# Required work:
Tally the lines in the records below that contain "agent" and return only the result.

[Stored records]
↓

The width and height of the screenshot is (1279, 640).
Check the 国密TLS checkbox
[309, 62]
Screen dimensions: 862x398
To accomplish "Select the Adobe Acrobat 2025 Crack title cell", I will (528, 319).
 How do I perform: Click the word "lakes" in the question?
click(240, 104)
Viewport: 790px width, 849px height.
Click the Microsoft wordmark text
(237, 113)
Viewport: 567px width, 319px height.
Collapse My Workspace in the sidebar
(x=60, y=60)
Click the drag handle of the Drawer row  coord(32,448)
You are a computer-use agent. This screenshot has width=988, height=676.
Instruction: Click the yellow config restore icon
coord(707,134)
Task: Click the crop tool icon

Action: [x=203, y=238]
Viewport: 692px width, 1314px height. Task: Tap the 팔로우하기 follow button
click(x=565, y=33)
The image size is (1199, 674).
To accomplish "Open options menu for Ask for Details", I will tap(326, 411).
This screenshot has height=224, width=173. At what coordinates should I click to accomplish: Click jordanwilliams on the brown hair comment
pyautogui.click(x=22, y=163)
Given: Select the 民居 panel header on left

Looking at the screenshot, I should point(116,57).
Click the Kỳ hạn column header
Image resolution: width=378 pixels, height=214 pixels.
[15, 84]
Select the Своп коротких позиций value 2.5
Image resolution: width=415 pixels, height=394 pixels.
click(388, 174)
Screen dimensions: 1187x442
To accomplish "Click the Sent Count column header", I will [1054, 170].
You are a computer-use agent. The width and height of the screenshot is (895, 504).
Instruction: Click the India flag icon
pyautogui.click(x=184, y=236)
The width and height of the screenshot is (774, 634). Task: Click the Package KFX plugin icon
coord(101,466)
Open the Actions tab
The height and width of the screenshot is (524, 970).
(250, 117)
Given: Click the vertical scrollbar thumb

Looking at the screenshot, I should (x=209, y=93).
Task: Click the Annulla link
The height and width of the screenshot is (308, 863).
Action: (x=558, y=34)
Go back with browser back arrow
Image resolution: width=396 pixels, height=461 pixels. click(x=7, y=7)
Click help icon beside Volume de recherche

↑

# Task result:
2